(Pixel coordinate grounding data)
*** Begin section ***

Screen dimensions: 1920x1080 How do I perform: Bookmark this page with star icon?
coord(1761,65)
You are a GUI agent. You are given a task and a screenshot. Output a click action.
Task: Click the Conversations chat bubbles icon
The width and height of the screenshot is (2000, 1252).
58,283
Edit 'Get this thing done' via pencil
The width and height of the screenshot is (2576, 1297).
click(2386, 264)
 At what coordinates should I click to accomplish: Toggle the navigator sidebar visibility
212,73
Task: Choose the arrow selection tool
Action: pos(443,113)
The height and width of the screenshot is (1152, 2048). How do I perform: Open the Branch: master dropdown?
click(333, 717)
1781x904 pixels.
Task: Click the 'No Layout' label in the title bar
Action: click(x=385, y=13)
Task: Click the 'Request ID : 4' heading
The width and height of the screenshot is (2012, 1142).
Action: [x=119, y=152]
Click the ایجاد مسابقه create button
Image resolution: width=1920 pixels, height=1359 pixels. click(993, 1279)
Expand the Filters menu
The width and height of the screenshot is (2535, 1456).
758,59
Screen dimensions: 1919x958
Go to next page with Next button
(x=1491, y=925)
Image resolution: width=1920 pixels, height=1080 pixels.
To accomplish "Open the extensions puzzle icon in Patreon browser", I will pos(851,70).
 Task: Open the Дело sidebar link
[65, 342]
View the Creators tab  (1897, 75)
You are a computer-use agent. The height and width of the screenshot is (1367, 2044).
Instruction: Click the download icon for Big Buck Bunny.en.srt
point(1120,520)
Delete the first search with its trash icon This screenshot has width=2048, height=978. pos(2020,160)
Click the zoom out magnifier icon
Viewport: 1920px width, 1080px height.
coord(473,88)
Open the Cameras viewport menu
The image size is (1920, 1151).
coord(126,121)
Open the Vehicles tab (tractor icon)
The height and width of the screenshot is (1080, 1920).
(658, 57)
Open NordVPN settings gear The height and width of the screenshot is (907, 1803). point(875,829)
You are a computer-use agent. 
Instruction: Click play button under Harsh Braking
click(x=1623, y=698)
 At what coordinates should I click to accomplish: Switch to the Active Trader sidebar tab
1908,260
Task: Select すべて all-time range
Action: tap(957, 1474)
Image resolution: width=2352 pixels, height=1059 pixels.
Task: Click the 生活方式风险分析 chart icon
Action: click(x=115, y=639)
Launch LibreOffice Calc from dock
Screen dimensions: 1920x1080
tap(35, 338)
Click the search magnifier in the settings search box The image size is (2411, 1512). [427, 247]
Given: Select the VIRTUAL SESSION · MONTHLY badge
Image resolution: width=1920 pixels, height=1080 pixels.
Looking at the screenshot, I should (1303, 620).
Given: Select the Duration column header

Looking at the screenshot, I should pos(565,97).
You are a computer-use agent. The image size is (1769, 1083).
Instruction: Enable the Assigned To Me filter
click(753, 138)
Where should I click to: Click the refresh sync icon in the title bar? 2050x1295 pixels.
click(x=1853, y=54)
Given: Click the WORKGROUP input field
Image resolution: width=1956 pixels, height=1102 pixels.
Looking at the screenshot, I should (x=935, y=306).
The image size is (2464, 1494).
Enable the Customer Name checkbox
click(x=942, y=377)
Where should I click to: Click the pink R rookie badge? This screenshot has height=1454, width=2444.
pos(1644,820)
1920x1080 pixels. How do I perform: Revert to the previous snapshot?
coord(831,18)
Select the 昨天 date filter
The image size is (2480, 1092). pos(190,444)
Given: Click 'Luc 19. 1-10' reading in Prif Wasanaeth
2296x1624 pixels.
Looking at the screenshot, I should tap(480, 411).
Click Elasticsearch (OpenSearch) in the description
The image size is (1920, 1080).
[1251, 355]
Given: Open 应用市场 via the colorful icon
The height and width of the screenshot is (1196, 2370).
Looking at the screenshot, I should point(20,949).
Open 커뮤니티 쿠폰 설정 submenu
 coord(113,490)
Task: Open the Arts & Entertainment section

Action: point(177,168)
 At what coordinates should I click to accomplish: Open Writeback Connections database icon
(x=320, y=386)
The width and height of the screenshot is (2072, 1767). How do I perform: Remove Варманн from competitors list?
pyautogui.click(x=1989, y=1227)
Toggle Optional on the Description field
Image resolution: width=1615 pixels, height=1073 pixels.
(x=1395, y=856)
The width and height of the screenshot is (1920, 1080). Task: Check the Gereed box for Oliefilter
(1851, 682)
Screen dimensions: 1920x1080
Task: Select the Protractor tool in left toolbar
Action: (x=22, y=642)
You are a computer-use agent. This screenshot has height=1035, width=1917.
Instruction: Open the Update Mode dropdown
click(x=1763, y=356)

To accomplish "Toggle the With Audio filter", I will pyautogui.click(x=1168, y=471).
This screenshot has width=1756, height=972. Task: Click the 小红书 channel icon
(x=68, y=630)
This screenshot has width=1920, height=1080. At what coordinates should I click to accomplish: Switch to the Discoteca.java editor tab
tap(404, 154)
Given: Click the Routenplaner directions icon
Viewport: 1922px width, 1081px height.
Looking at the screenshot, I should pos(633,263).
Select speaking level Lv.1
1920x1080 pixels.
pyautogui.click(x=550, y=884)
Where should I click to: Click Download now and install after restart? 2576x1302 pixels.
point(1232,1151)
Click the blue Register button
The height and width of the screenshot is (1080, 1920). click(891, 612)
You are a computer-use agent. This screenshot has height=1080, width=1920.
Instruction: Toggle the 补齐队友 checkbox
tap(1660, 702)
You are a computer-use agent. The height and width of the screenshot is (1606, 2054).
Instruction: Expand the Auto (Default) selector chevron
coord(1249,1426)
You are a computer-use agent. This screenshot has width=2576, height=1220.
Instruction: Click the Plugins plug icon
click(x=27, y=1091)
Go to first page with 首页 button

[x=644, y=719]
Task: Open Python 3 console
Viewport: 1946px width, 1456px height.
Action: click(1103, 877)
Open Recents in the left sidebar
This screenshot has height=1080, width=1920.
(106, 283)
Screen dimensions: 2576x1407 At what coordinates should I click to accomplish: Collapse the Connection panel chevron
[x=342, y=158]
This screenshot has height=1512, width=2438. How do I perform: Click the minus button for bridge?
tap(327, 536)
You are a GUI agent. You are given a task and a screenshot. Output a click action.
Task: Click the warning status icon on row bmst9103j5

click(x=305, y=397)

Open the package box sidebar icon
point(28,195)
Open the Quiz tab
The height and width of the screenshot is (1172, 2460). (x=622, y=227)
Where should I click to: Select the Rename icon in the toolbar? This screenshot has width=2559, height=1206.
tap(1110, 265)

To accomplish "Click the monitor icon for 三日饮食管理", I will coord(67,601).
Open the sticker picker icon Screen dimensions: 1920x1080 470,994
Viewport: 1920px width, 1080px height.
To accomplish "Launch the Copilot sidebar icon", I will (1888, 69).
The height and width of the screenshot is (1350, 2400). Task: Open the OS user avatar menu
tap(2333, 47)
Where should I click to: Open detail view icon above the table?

*** End section ***

Number of lines above containing "Launch": state it and nothing else.

2